**Exercise requirements:**
Please revise the lines from the one containing "Viewport: 1685px width, 399px" down to the one containing "入学报到单打印 in the", replacing "sidebar" with "side panel" and leaving everything else unchanged. Return only those lines.

**Material:**
— Begin —

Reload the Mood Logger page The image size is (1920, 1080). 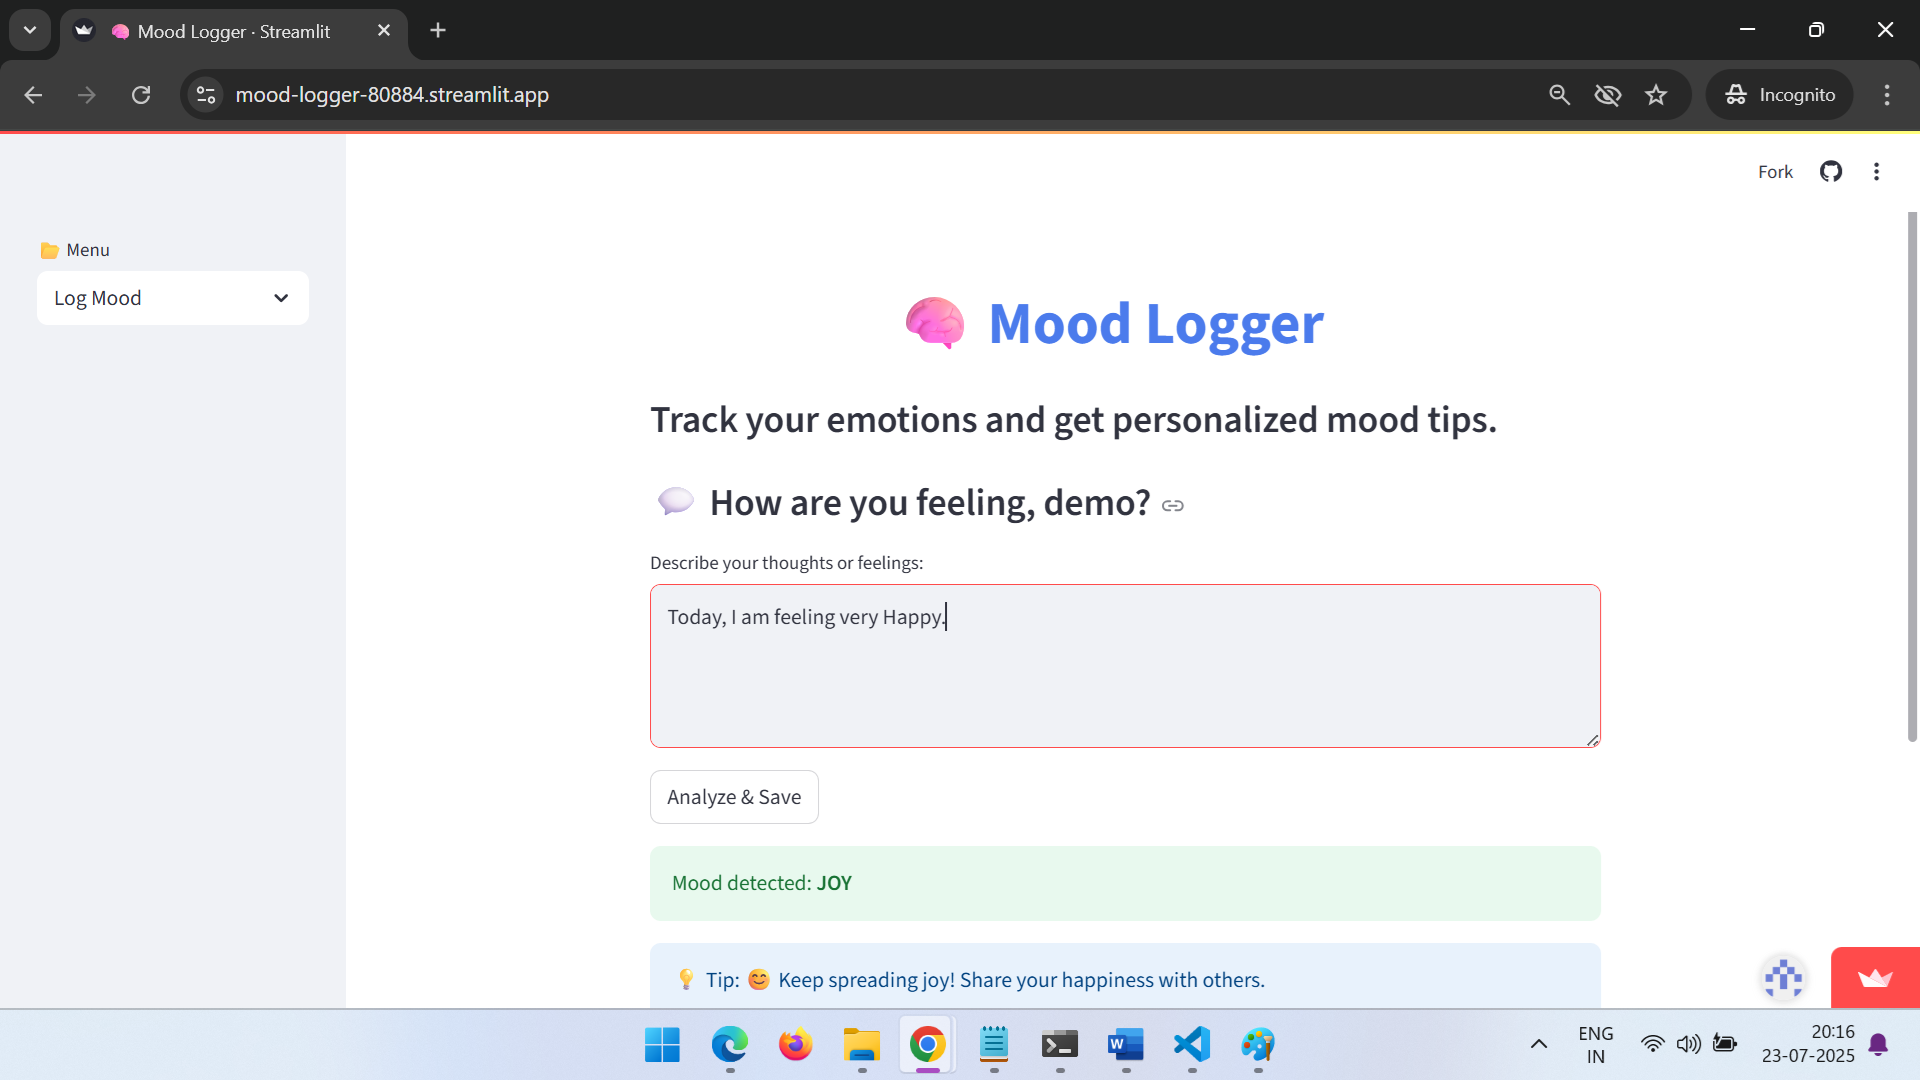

— End —
— Begin —

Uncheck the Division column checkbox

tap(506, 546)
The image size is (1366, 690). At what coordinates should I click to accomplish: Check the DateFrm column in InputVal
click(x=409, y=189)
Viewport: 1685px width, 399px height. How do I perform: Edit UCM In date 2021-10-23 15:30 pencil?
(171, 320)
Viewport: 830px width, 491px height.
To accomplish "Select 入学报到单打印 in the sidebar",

— End —

**Exercise response:**
Viewport: 1685px width, 399px height. How do I perform: Edit UCM In date 2021-10-23 15:30 pencil?
(171, 320)
Viewport: 830px width, 491px height.
To accomplish "Select 入学报到单打印 in the side panel",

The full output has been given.